Royal Australian Air Force senior commander (1916–1992)

Air Vice-Marshal Brian Alexander Eaton, (15 December 1916 – 17 October 1992) was a senior commander in the Royal Australian Air Force (RAAF). Born in Tasmania and raised in Victoria, he joined the RAAF in 1936 and was promoted to flight lieutenant on the outbreak of World War II. He held training positions before being posted to No. 3 Squadron at the beginning of 1943, flying P-40 Kittyhawk fighter-bombers in North Africa. Despite being shot down three times within ten days soon after arriving, Eaton quickly rose to become the unit's commanding officer, and by year's end had been awarded the Distinguished Flying Cross. His leadership earned him the Distinguished Service Order and Bar in 1944–45, and command of No. 239 Wing RAF in Italy, with the temporary rank of group captain. He was also awarded the US Silver Star in 1946 in recognition of his war service.
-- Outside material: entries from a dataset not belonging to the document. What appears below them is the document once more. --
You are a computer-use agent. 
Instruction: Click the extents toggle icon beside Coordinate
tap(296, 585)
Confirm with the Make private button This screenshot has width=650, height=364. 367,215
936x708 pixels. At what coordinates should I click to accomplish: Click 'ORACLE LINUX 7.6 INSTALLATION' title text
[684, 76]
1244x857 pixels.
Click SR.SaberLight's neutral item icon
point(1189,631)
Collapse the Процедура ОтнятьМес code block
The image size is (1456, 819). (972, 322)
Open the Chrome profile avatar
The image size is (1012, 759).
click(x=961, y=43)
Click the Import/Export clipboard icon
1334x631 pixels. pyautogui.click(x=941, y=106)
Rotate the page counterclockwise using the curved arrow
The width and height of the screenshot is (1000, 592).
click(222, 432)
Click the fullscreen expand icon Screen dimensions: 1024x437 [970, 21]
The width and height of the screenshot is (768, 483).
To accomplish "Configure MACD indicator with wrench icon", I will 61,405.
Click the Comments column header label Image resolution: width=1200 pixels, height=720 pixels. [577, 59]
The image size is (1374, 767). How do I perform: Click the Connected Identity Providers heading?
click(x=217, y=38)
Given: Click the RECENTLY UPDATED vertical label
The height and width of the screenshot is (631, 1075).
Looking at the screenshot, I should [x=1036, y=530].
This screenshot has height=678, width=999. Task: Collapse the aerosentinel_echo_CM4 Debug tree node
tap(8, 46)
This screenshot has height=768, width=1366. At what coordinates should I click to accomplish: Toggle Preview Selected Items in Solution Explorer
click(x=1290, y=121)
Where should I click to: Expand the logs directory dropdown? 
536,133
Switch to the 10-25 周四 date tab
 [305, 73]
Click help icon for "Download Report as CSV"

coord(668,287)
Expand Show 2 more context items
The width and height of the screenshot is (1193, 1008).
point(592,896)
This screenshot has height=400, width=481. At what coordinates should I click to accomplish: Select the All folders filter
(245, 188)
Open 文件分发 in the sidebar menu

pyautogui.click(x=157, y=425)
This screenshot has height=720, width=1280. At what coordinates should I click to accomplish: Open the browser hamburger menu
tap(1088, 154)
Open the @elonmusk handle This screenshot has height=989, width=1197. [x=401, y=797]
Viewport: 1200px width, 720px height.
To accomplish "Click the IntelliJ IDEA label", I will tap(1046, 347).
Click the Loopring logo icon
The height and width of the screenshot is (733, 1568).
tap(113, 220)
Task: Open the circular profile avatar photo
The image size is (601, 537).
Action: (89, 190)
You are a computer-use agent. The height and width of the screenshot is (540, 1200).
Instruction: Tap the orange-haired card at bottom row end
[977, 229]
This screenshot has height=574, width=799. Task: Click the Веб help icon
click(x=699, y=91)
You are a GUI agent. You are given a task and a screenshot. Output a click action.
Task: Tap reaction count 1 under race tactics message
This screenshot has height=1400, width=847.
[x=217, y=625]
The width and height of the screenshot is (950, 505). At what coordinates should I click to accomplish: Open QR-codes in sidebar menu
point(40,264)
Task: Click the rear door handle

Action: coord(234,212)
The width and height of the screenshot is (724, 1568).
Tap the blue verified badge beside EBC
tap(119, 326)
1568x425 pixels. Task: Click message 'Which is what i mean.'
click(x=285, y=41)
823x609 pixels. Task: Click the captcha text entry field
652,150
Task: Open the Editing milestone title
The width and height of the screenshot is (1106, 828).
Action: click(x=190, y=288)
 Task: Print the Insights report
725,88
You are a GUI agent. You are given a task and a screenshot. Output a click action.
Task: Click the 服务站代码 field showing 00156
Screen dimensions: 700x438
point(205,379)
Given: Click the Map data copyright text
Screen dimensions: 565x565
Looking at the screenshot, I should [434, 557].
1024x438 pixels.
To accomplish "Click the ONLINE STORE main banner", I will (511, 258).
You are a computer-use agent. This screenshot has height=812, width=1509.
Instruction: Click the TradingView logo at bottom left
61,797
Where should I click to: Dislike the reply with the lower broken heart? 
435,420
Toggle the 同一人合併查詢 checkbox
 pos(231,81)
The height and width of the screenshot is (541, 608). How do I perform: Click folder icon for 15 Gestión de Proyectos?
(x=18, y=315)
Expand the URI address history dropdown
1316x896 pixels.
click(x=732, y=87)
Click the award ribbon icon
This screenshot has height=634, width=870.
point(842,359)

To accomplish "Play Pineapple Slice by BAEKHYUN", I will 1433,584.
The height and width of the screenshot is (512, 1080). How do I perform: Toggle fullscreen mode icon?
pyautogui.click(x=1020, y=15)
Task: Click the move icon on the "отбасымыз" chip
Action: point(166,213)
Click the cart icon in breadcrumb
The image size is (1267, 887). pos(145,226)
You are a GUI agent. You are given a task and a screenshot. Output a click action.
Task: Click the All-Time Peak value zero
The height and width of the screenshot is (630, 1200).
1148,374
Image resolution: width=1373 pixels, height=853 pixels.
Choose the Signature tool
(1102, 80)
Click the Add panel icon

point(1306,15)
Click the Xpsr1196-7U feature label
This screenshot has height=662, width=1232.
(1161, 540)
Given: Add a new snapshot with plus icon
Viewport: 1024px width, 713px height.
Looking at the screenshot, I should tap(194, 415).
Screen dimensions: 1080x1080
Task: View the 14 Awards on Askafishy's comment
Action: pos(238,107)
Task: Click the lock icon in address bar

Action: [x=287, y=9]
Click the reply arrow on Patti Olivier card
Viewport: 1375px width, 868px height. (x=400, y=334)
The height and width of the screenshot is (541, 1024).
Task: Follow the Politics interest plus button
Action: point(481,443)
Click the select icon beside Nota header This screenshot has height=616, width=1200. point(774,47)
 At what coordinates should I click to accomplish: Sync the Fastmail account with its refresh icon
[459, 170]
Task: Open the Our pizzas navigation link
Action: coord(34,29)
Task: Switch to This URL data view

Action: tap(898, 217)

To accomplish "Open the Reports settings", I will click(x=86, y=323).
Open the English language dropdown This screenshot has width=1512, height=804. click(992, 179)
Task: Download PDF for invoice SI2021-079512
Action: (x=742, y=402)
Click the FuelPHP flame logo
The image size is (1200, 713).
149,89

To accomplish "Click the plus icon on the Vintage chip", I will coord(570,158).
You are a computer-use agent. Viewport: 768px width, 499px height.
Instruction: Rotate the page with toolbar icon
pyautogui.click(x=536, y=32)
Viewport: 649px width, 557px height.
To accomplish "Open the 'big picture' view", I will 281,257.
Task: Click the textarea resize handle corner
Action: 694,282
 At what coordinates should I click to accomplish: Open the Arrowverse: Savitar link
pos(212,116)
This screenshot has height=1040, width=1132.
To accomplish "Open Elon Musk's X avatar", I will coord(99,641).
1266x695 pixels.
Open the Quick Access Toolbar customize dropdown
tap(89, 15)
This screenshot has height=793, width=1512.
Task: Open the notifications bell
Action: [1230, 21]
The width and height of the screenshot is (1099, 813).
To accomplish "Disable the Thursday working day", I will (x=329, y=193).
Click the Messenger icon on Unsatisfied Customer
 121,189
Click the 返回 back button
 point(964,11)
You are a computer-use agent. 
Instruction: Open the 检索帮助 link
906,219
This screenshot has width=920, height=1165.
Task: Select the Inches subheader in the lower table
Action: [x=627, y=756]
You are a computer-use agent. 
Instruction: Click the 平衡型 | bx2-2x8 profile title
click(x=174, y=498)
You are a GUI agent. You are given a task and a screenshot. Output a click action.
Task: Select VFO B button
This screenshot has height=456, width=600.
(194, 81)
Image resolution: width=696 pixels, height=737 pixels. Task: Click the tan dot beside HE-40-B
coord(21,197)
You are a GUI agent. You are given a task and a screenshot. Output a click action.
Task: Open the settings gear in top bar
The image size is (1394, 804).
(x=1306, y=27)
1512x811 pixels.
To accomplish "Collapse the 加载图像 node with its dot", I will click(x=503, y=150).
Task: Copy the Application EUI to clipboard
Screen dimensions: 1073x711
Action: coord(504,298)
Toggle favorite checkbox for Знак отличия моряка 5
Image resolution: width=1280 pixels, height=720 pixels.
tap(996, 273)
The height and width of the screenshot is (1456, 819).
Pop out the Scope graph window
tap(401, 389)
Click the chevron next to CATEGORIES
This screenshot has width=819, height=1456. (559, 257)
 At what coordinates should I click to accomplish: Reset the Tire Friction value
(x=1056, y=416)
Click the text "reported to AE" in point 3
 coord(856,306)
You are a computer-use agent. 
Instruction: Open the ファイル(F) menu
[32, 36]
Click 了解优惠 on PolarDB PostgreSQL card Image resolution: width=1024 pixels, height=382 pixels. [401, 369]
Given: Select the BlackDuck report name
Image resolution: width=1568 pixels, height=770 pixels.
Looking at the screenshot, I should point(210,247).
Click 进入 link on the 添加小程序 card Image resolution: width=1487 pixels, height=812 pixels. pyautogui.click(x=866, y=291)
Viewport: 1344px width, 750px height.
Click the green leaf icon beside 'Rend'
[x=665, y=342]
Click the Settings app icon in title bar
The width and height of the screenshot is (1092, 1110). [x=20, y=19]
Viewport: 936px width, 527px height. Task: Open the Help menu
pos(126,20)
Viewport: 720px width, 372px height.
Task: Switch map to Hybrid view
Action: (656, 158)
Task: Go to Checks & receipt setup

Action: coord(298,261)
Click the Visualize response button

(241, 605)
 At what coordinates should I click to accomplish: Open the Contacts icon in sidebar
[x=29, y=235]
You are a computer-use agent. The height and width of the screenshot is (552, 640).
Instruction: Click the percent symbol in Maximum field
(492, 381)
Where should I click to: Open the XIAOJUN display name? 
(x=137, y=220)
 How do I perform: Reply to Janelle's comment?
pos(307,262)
In the decade following World War II, Eaton led No. 81 Wing in Japan, and No. 78 Wing in Malta. He commanded RAAF Base Williamtown from 1957 to 1959, after which he was appointed a Commander of the Order of the British Empire. As Director-General of Operational Requirements in 1965, Eaton argued for increased RAAF co-operation with the Australian Army in light of growing involvement in the Vietnam War. He was promoted to air vice-marshal the next year, and became Deputy Chief of the Air Staff. Posted to Singapore as Air Officer Commanding (AOC) No. 224 Group RAF in 1967, he was appointed a Companion of the Order of the Bath for his work as chief of staff at Headquarters RAF Far East Air Force in 1969. He then served as Air Member for Personnel, before being selected as AOC Operational Command in 1973. Eaton retired from the RAAF in December that year, and became an executive for Rolls-Royce in Canberra. He died in 1992 at the age of 75.

==Early career==
Brian Eaton was born in Launceston, Tasmania, on 15 December 1916, to Sydney and Hilda Eaton. The family later moved to Canterbury, Victoria, and Brian was educated at Carey Baptist Grammar School. His early ambition to be a doctor was curtailed when his father died and he had to leave school early. He enlisted as an air cadet in the Royal Australian Air Force (RAAF) on 20 January 1936, undergoing flying training at RAAF Station Point Cook. Eaton was commissioned as a pilot officer upon graduation from flying school in January 1937, and posted to No. 1 Squadron. Within six months he was promoted to flying officer and joined No. 21 Squadron at RAAF Station Laverton. In 1938, he became an instructor at Point Cook's No. 1 Flying Training School, where he also took part in the RAAF's early long navigation exercises. He was promoted to flight lieutenant on 1 September 1939.

==World War II==

===Early war service===

In April 1940, Eaton was assigned to the newly re-formed Central Flying School at Camden, New South Wales, as an instructor. Promoted to temporary squadron leader in September 1940, he was transferred to the Directorate of Training in June 1941. He became a fighter controller at No. 5 Fighter Sector Headquarters, Darwin, Northern Territory, in March 1942. In October that year, he departed Australia for North Africa via India and the United Kingdom, fearful that the fighting would be over before he arrived. He posted in to No. 1 Middle East Training School in January 1943 before taking up duties with No. 3 Squadron RAAF, which was then engaged in the Battle of Tunisia.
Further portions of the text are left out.